The final module is a PowerShell script which downloads the actual payload of the Miner as depicted in Figure 13, but it never gets stored as a file on disk. Instead, it gets injected into the PowerShell process and gets executed. It also creates a scheduled task for persistence.

This sophisticated attack highlights the necessity of securing not only individual systems but the entire network, and keeping it free of known vulnerabilities or security issues. Unlike other cyber attacks, this attack was executed using publicly available source code, research documentation and tools. The simplicity of this might well encourage other cybercriminals to launch similar insidious attacks in future.

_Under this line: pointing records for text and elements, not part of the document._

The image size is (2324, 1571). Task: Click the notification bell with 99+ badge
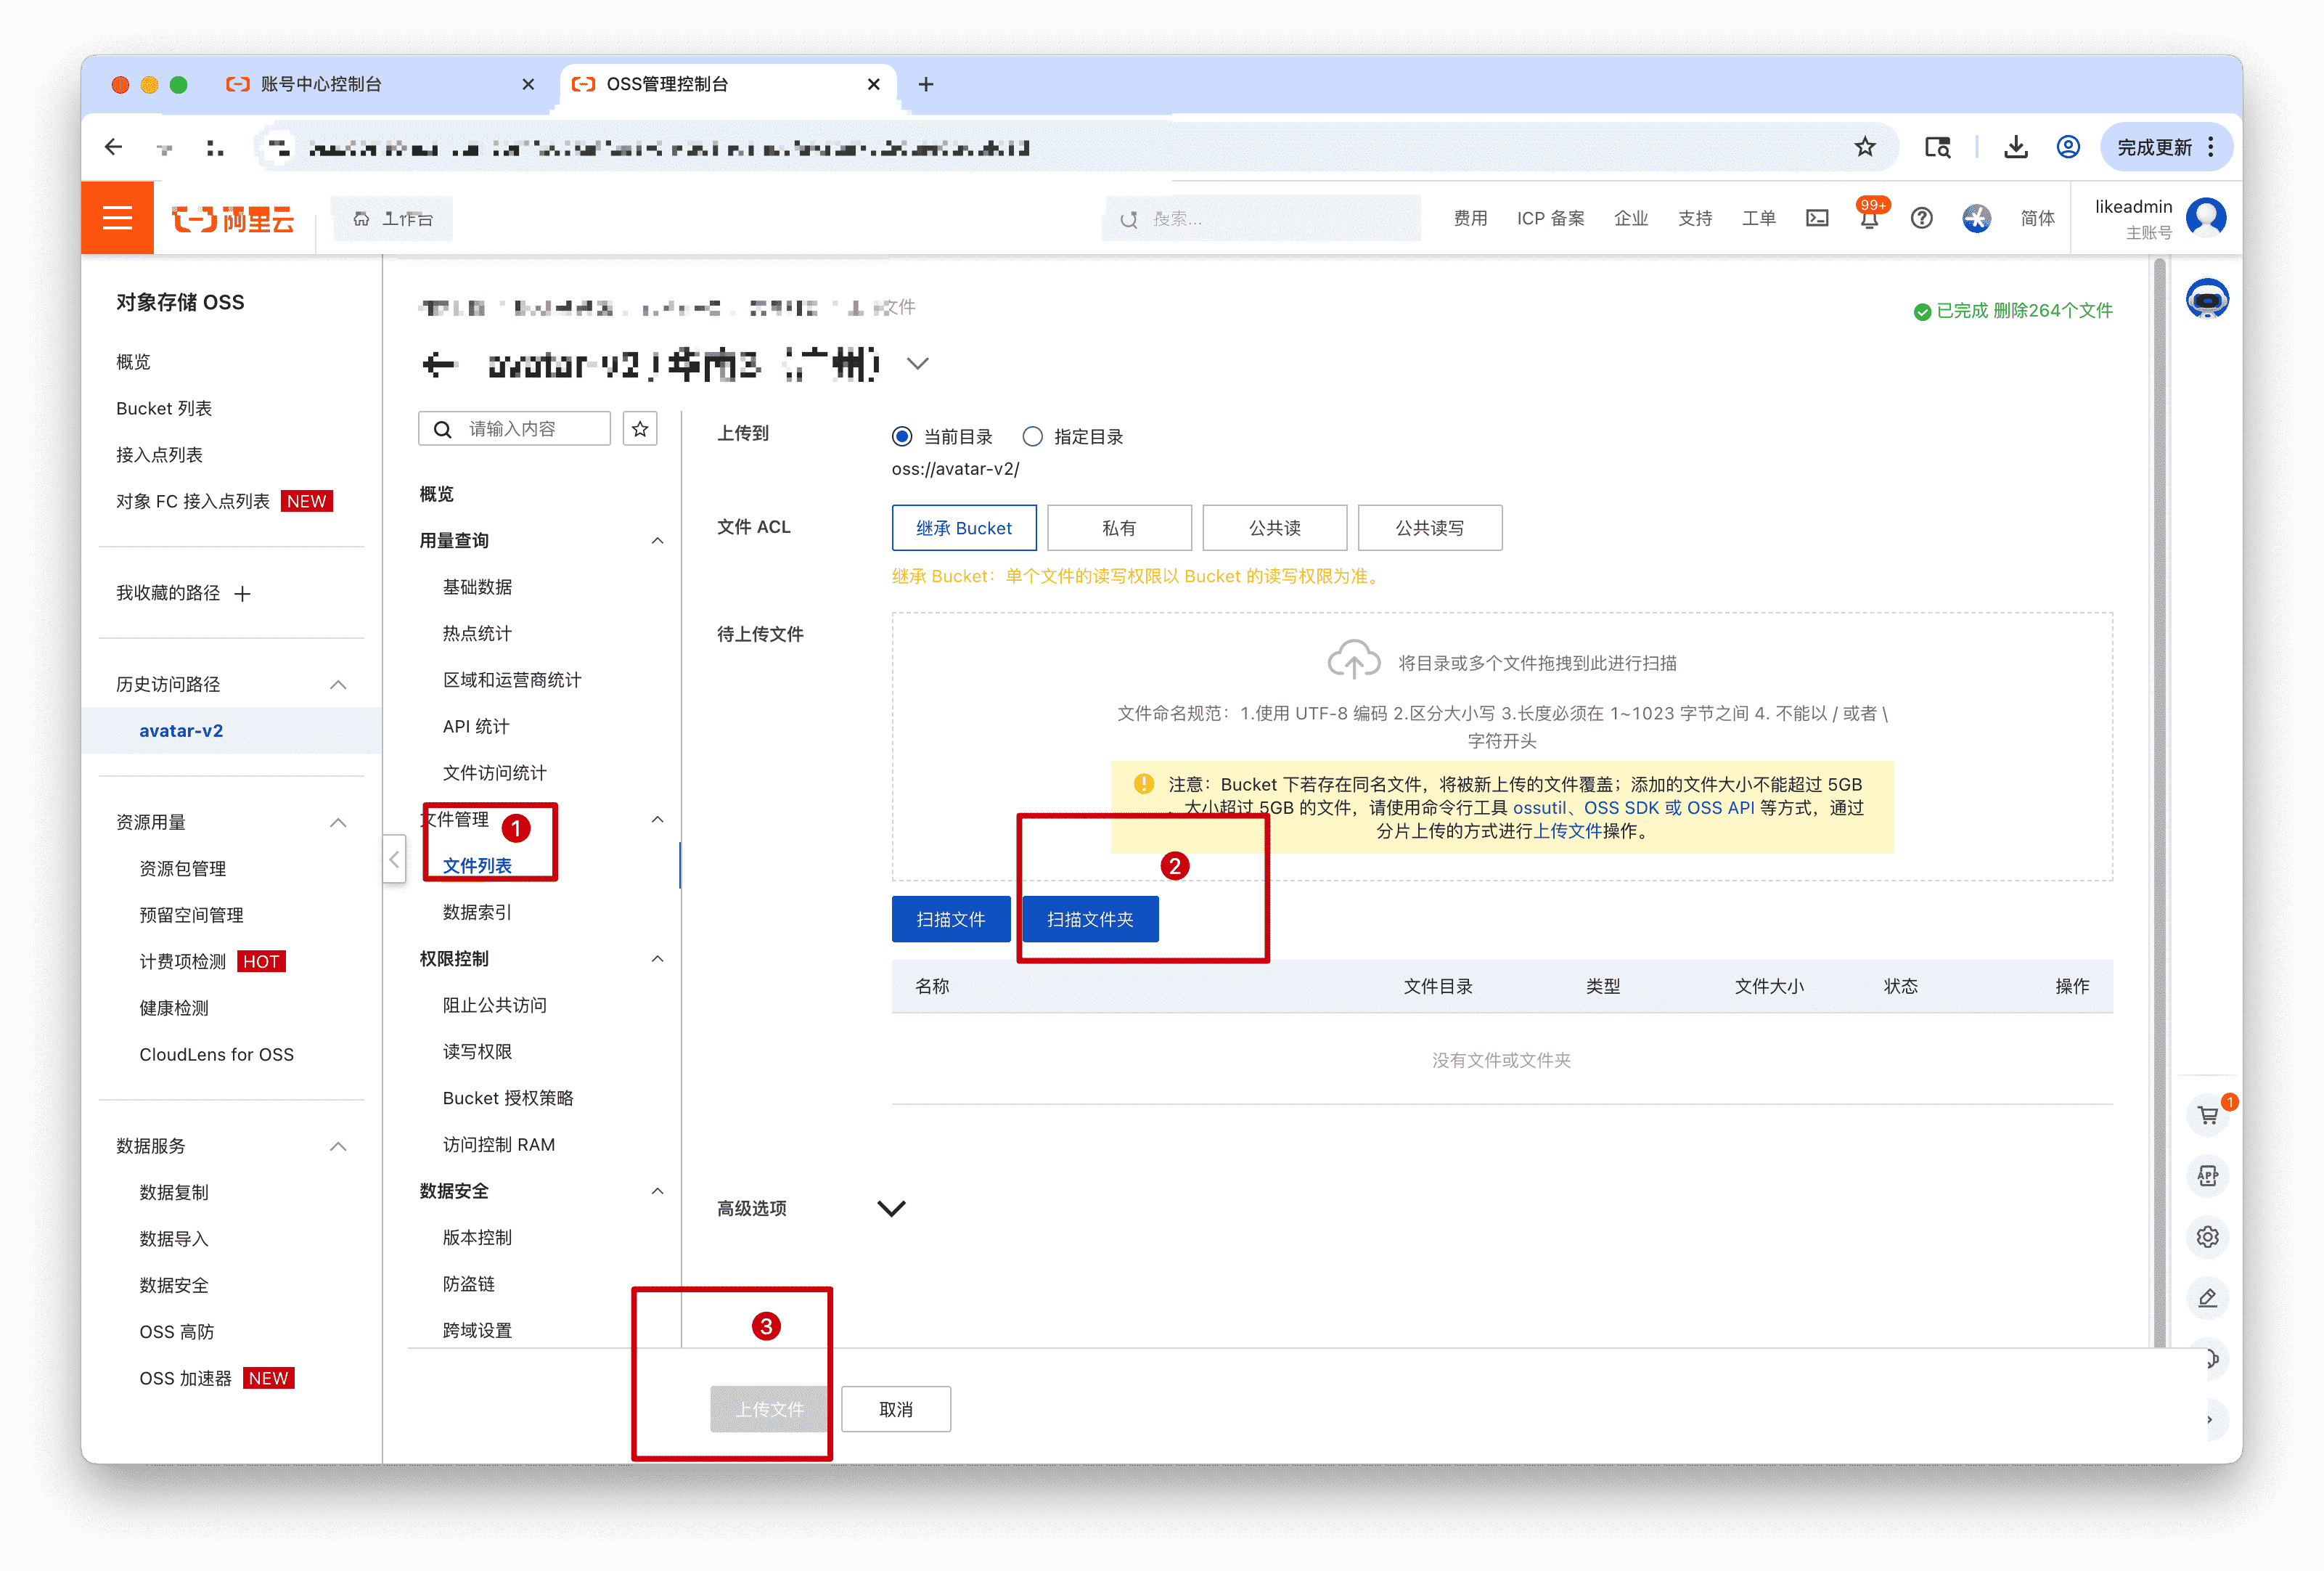tap(1868, 219)
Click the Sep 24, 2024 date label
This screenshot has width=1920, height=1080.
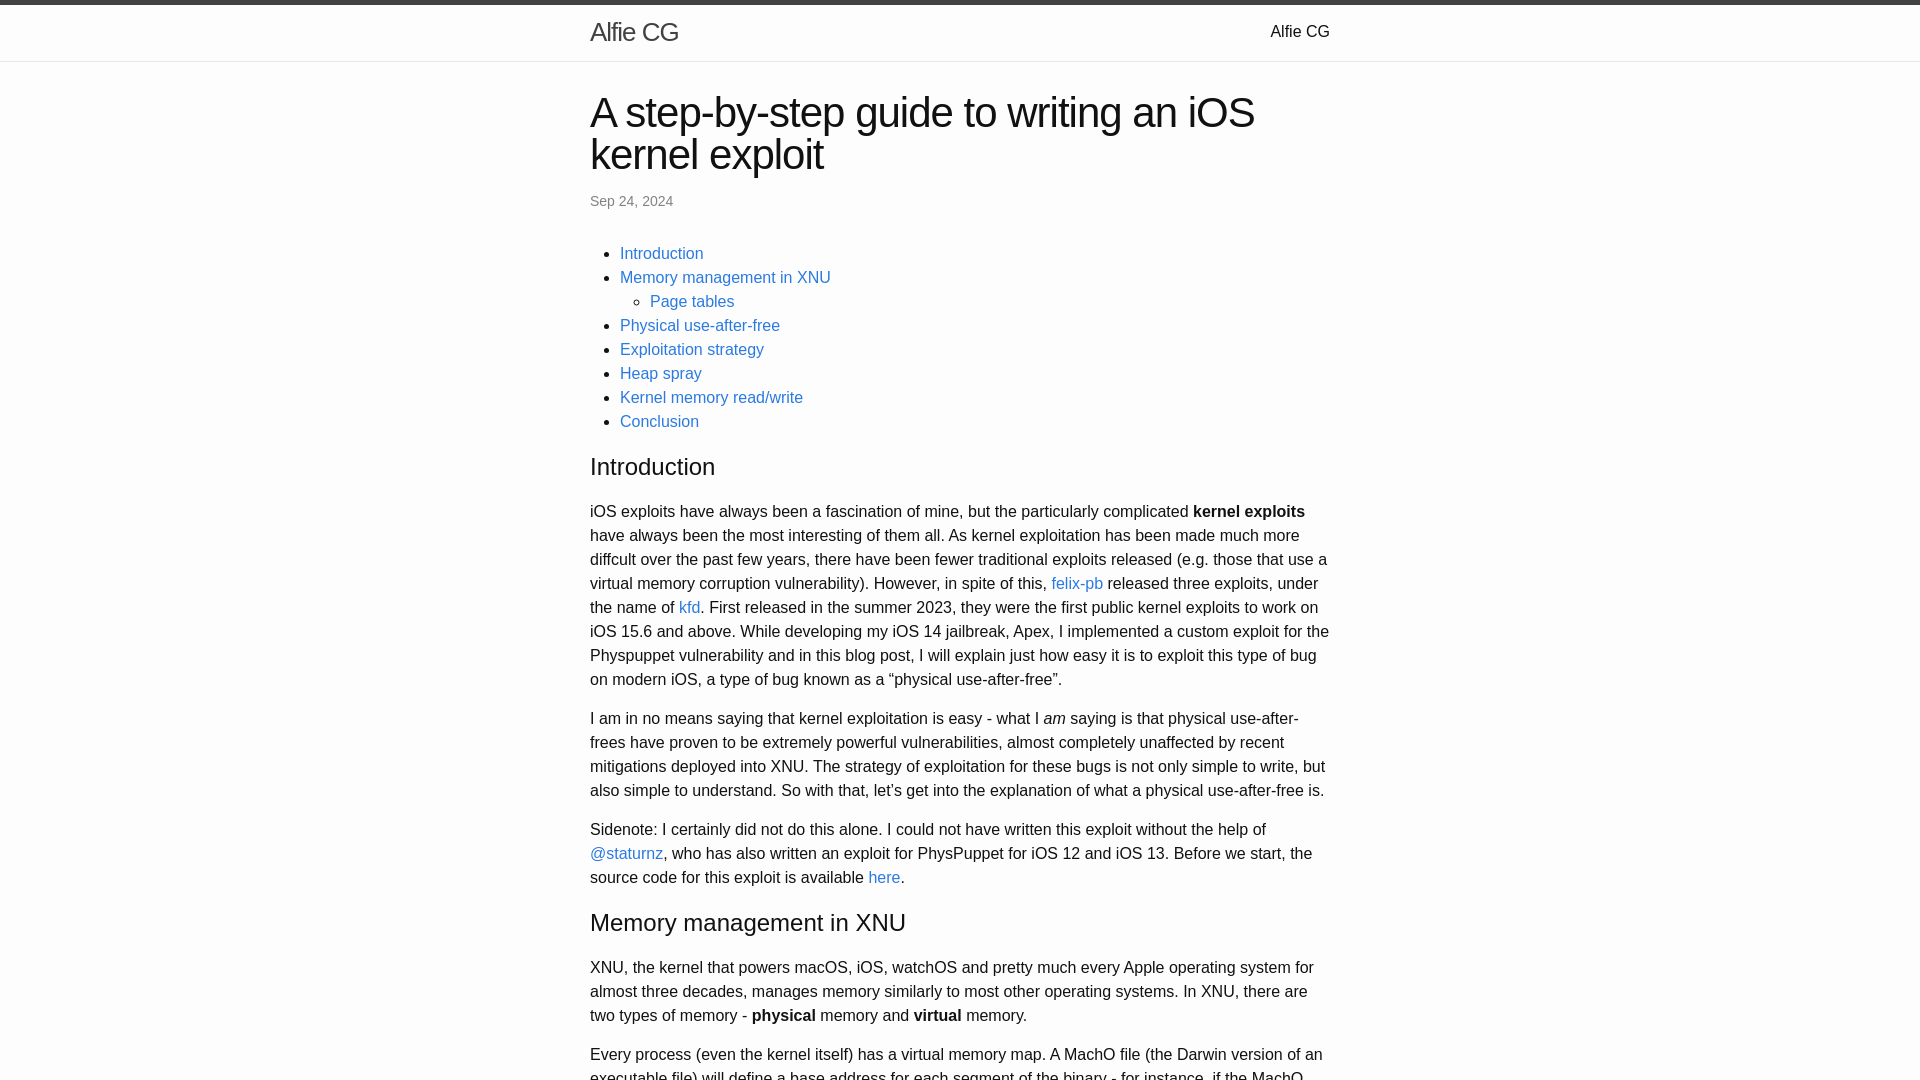(x=632, y=200)
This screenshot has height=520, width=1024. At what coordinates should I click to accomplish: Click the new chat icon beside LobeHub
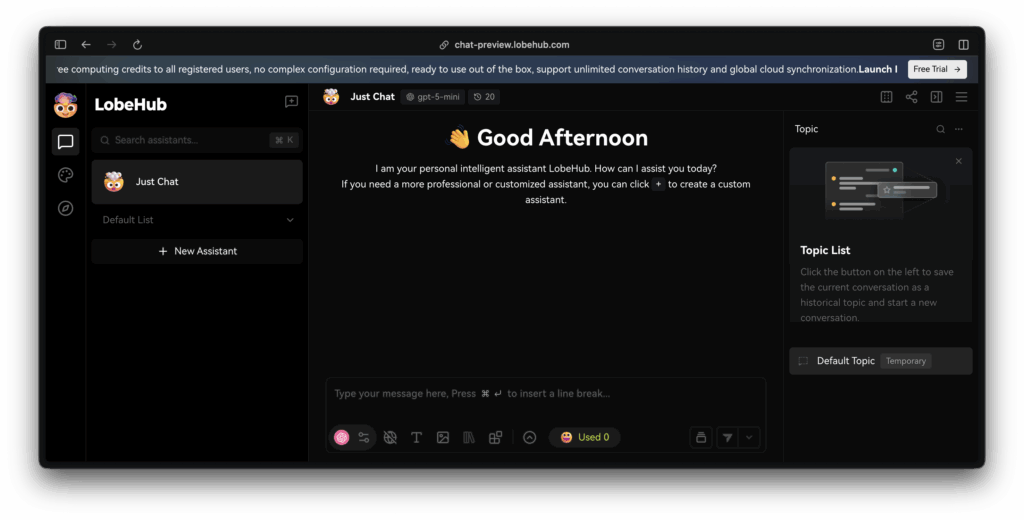click(291, 102)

Security best practices to mitigate such attacks: 

• Download and update necessary software patches.
• Use complex passwords (not to mention changing passwords regularly).
• Disable PowerShell feature when not needed.
• Do not open any email attachment that looks suspicious or that you weren’t expecting.
• Install robust and fast-acting security software which provide multi-layered detection, such as K7 Security products.

Indicators of Compromise

Malware Component	Hash	K7 Detection Name
cert.ps1 (Module 1)	2FBCE2ECF670EB186C6E3E5886056312	Trojan ( 0001140e1 )
64-bit Mimikatz	B7F2E7818545F59F39D03BD9FC3E6C41	Trojan ( 004dd3fa1 )
32-bit Mimikatz	9B9F8F7793F40E9C3A5B81BC37C27AA5	Riskware ( 004dc6a21 )
CoinMiner	D81233988EC80F56EA4094BAD7AB5814	Trojan ( 0054c9911 )
Collect system information	66EA09330BEE7239FCB11A911F8E8EA3	Riskware ( 0040eff71 )
m2.ps1	4E4A2B3A8909AC1B4B79AC63C43D1DD8	Trojan ( 0001140e1 )
Python-compiled binary for Mimikatz	470B4F5BC84DB74AB1935186A3B5219F	Trojan ( 00548cd51 )
PowerShell script to download Miner	95ADF923BA32CC5004277867181680C8	Trojan ( 0001140e1 )

URLs
• hxxp://lp[.]abbny[.]com
• hxxp://lp[.]beahh[.]com
• hxxp://lp[.]haqo[.]net
• hxxp://v[.]beahh[.]com/wm?hp
• hxxp://d[.]beahh[.]com/update.png?p=11
• hxxp://v[.]y6h[.]net/g?h
• hxxp://down[.]beahh[.]com/newol.dat

The above URLs are actively blocked by K7 Safe Surf.